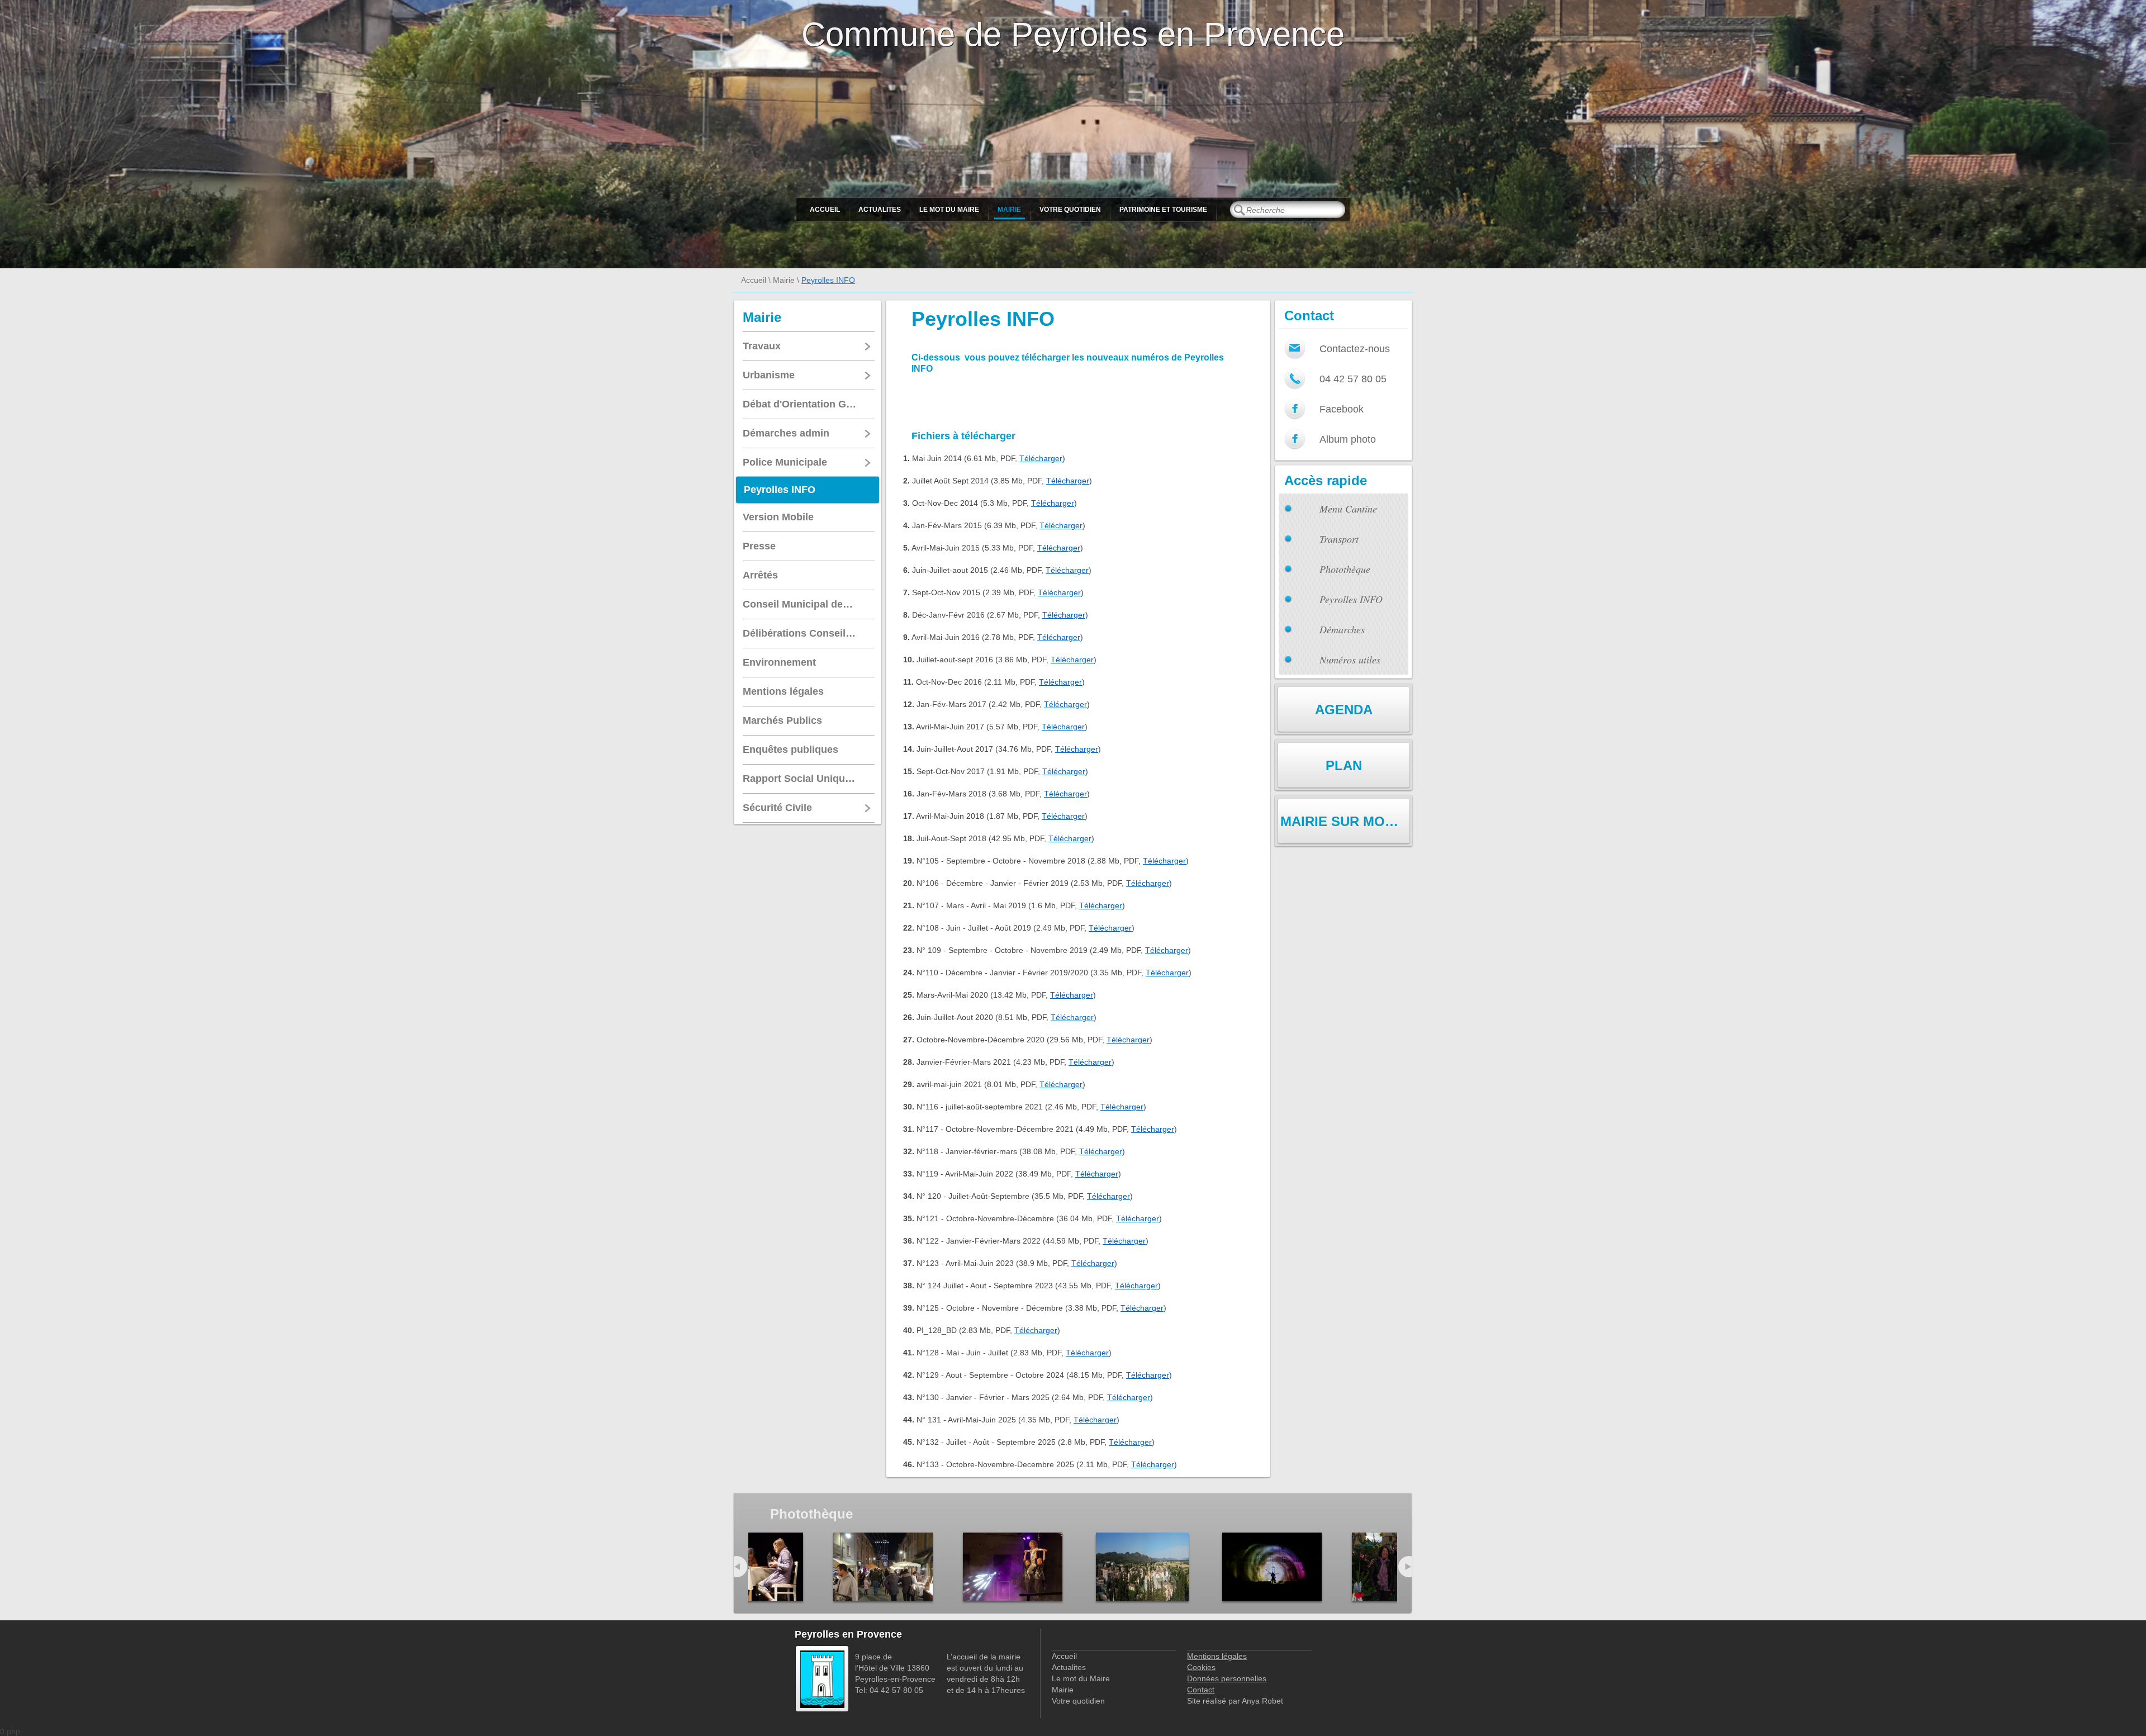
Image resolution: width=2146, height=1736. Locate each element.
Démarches (1342, 629)
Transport (1339, 539)
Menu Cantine (1348, 508)
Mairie (1009, 210)
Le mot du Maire (949, 210)
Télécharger (1040, 458)
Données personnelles (1226, 1678)
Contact (1200, 1689)
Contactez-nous (1354, 348)
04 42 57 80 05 (1353, 379)
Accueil (825, 210)
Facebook (1341, 409)
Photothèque (1344, 569)
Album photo (1347, 439)
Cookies (1201, 1667)
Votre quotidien (1070, 210)
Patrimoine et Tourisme (1163, 210)
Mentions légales (1217, 1656)
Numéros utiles (1349, 659)
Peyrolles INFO (1351, 599)
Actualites (879, 210)
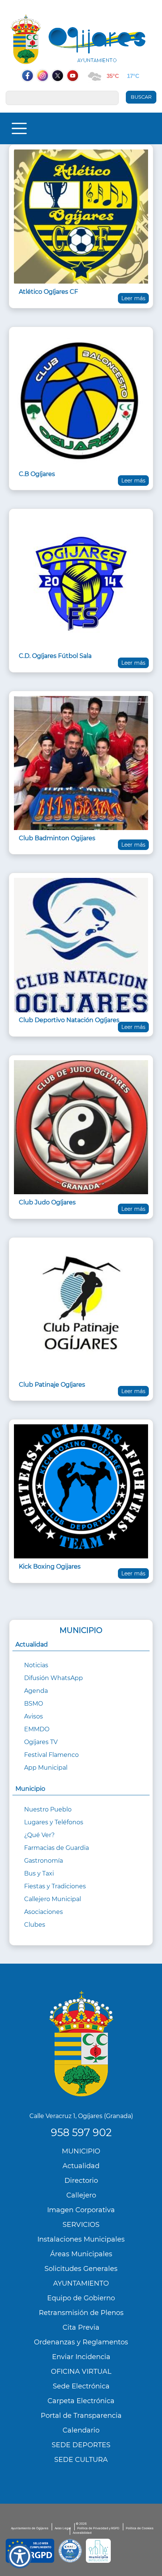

WORK REQUEST
Reproduce the material above in full, images excluded.

COMPLETED EXERCISE
Image resolution: width=2146, height=1736. Locate each element.
Démarches (1342, 629)
Transport (1339, 539)
Menu Cantine (1348, 508)
Mairie (1009, 210)
Le mot du Maire (949, 210)
Télécharger (1040, 458)
Données personnelles (1226, 1678)
Contact (1200, 1689)
Contactez-nous (1354, 348)
04 42 57 80 05 (1353, 379)
Accueil (825, 210)
Facebook (1341, 409)
Photothèque (1344, 569)
Album photo (1347, 439)
Cookies (1201, 1667)
Votre quotidien (1070, 210)
Patrimoine et Tourisme (1163, 210)
Mentions légales (1217, 1656)
Numéros utiles (1349, 659)
Peyrolles INFO (1351, 599)
Actualites (879, 210)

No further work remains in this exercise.